- Data taken from a collection:
begin

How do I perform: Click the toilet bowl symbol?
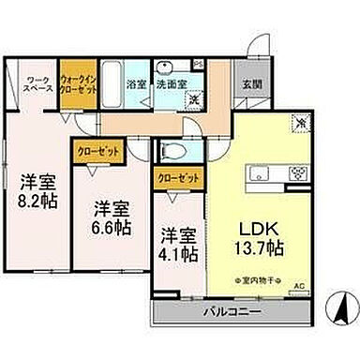coord(173,152)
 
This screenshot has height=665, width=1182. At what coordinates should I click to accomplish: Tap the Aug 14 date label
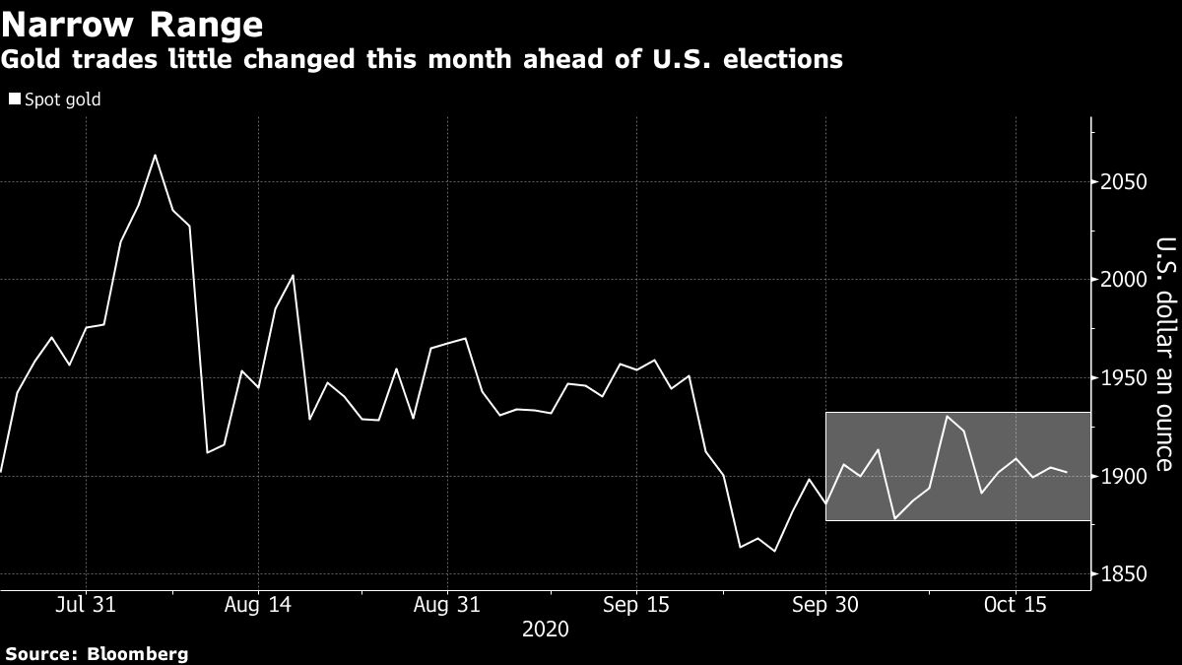(258, 604)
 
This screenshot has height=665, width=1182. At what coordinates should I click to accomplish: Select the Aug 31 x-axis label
(447, 604)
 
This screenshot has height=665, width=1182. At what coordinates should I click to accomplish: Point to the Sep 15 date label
(635, 604)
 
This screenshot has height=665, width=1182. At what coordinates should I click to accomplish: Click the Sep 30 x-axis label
(824, 604)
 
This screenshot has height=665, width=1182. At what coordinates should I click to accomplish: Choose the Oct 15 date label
(1014, 604)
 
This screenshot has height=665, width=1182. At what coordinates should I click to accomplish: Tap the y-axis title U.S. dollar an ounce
(1164, 355)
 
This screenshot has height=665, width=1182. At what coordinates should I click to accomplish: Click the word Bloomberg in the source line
(138, 653)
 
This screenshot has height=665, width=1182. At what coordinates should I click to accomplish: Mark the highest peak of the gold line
(156, 155)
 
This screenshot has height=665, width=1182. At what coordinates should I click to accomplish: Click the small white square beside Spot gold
(14, 100)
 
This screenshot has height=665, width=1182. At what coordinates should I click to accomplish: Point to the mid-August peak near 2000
(293, 275)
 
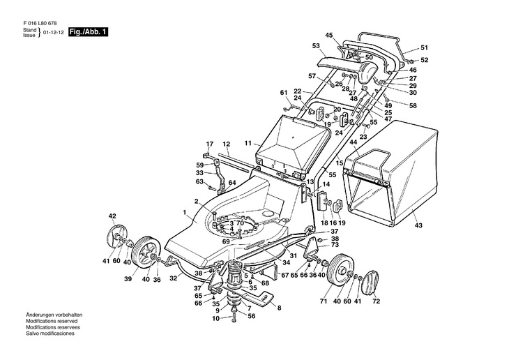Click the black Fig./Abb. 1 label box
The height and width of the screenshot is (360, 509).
89,33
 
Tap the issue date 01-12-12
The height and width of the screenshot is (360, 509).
54,33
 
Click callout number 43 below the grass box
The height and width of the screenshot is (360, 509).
418,225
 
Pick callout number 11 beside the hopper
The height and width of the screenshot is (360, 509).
248,143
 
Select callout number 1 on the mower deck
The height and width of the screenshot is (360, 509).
185,211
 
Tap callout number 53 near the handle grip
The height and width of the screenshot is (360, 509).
316,46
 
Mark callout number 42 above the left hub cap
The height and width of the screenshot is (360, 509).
112,216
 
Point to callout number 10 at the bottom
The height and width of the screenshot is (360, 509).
216,318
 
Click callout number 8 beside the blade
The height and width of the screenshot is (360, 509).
279,308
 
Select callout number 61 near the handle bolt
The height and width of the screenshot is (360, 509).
284,93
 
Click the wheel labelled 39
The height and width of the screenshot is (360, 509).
144,249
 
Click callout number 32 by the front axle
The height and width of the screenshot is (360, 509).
174,276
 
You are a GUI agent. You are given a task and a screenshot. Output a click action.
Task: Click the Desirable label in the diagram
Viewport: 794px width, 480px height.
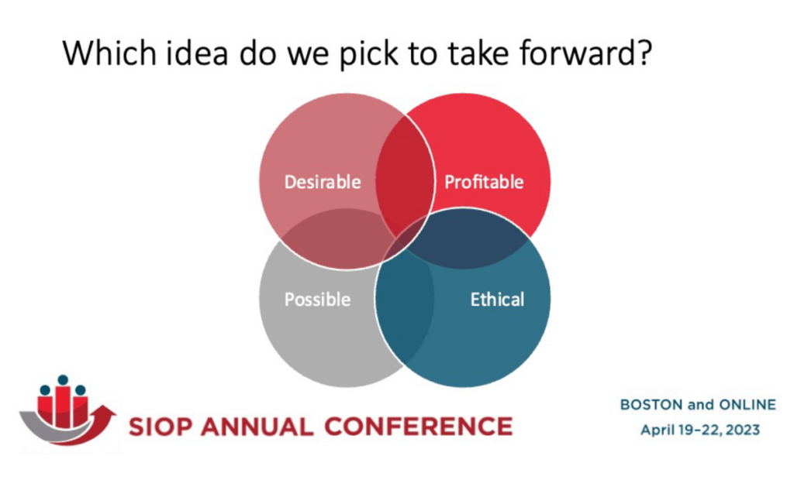coord(323,182)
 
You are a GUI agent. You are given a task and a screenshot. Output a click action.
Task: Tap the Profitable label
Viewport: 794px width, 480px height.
coord(484,182)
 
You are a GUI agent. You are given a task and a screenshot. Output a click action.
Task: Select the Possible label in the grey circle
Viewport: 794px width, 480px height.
coord(317,300)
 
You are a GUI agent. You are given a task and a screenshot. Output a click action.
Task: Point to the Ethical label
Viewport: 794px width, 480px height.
coord(497,300)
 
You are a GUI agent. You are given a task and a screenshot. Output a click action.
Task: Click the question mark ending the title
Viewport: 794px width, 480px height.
coord(644,53)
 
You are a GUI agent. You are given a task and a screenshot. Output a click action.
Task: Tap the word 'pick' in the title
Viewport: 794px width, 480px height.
coord(368,53)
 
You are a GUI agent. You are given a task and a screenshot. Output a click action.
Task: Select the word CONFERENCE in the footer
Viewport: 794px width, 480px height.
coord(418,427)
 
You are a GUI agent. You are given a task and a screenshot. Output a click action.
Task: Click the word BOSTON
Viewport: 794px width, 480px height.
coord(651,405)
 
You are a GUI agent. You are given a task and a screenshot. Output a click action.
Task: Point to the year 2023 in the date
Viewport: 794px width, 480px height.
coord(743,430)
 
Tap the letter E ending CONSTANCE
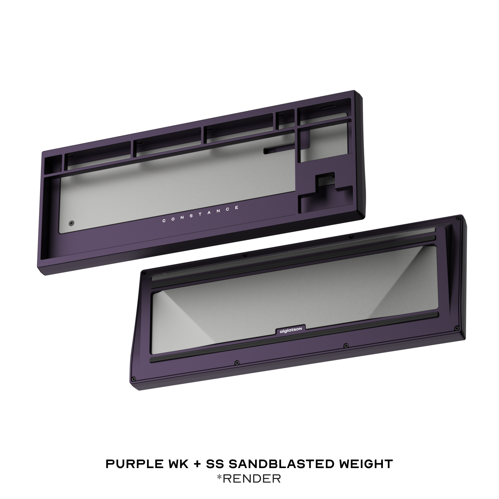pyautogui.click(x=237, y=207)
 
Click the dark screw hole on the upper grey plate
pyautogui.click(x=71, y=223)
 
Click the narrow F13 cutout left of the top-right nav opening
pyautogui.click(x=285, y=119)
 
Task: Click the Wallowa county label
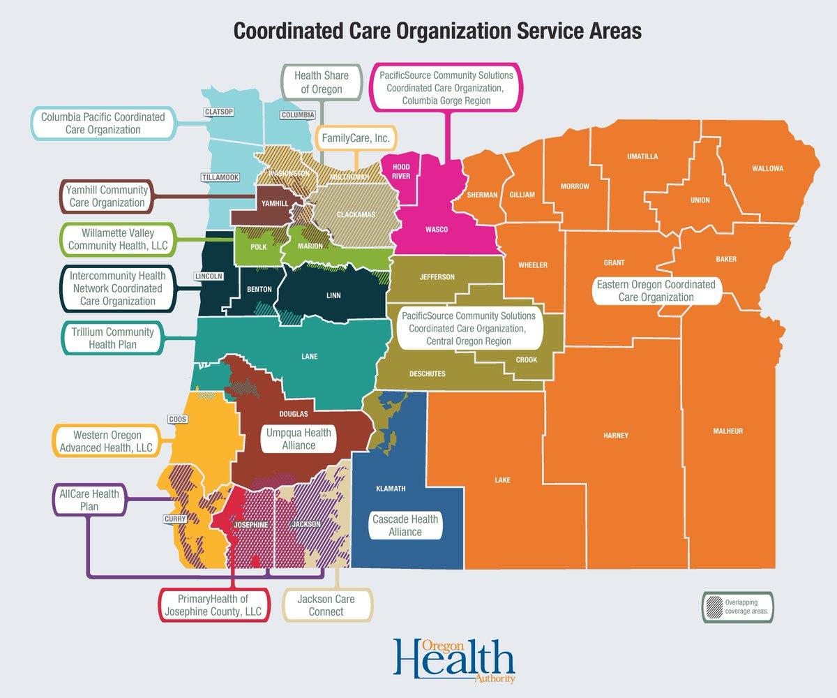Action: coord(768,169)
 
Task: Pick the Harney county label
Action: coord(615,436)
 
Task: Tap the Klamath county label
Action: coord(391,489)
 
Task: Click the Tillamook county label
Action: coord(220,177)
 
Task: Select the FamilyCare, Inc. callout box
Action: coord(356,139)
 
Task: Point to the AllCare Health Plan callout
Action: coord(89,500)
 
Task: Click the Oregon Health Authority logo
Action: coord(453,658)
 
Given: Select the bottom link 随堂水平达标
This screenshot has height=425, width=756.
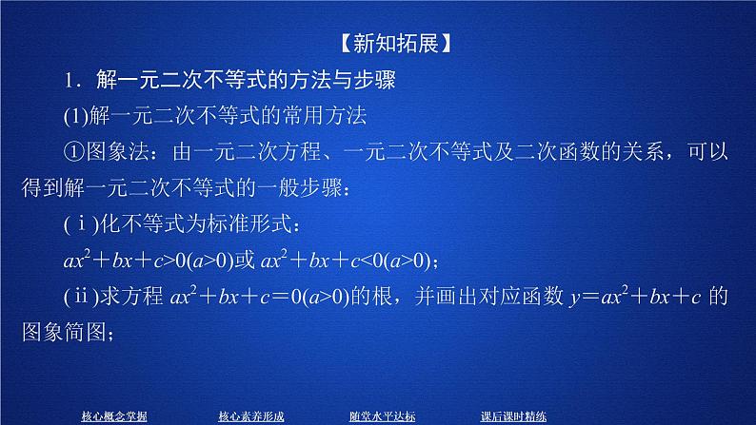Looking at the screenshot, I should coord(382,415).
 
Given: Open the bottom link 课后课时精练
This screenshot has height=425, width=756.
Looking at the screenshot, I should coord(513,415).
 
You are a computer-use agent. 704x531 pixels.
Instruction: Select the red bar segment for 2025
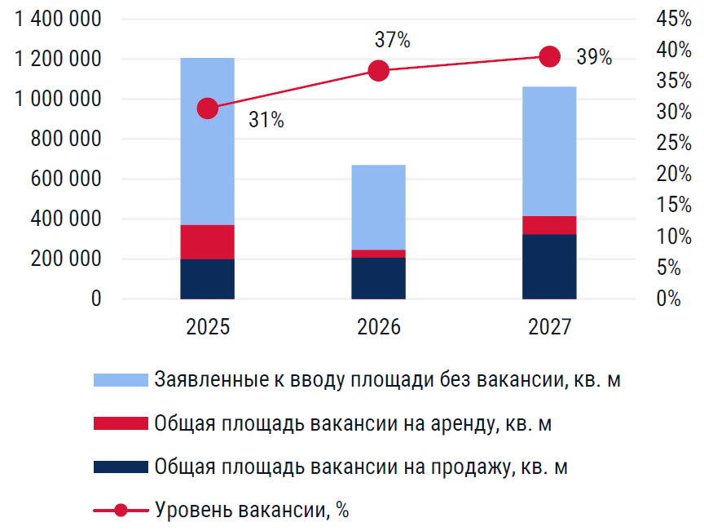207,242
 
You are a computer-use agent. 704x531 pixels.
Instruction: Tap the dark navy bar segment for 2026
378,278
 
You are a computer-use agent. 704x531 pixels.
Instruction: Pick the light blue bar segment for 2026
378,207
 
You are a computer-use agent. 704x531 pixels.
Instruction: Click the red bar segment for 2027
549,225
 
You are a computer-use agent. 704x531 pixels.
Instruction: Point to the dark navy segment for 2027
549,267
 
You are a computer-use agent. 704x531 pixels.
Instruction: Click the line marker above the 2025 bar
208,108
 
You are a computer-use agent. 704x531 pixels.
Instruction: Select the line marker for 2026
378,71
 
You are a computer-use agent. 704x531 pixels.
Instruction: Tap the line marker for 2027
550,56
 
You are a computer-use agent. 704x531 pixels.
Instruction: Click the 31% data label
266,121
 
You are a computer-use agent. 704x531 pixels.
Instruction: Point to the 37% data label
392,39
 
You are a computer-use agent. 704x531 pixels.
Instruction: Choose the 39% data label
594,57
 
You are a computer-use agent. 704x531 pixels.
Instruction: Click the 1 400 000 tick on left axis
58,20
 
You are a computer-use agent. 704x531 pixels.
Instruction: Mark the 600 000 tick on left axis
68,179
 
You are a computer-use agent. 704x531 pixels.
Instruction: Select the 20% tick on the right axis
673,175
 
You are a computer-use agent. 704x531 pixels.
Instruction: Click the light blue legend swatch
120,380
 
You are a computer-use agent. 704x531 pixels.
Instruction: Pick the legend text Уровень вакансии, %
252,511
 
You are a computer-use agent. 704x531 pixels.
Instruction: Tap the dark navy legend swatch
120,467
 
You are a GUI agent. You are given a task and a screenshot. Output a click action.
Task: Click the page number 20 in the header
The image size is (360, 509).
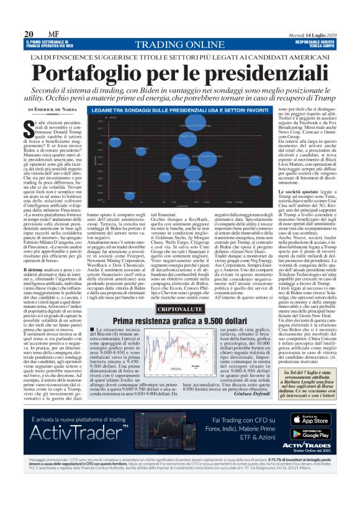coord(29,34)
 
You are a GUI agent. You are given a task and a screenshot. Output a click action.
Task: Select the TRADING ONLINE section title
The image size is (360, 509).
coord(179,45)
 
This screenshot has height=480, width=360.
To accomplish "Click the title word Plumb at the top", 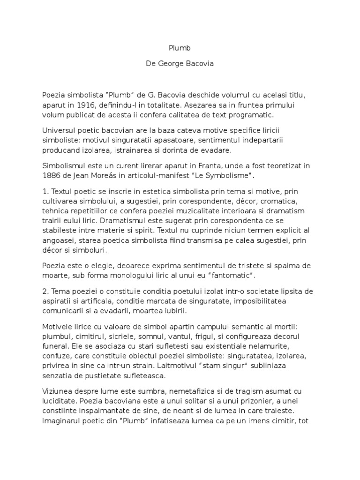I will (180, 48).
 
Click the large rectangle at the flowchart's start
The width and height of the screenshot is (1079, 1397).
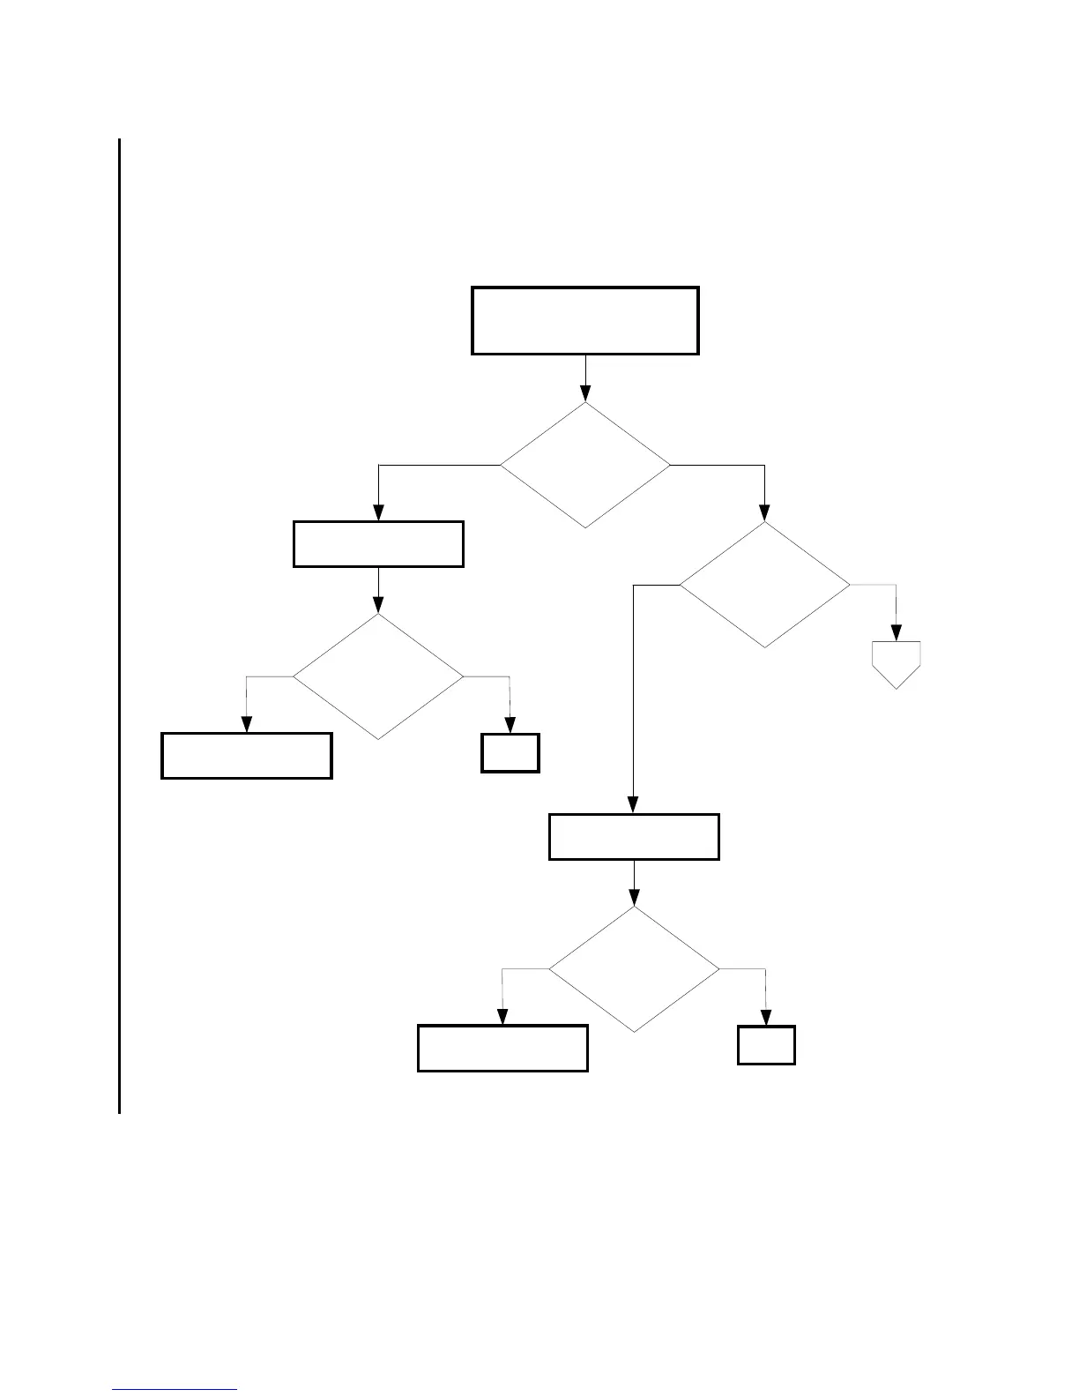(585, 320)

end

- TASK STATEMENT:
Retype the records from the line containing "Click the wheel labelled 39" through the line containing "coord(323,182)", leaving out the pictures.

- CORRECT ANSWER:
Click the wheel labelled 39
The height and width of the screenshot is (360, 509).
144,249
 
Click callout number 32 by the front axle
The height and width of the screenshot is (360, 509).
174,276
 
You are a GUI agent. You are given a task and a screenshot. Output a click action.
Task: Click the Desirable label in the diagram
Viewport: 794px width, 480px height.
coord(323,182)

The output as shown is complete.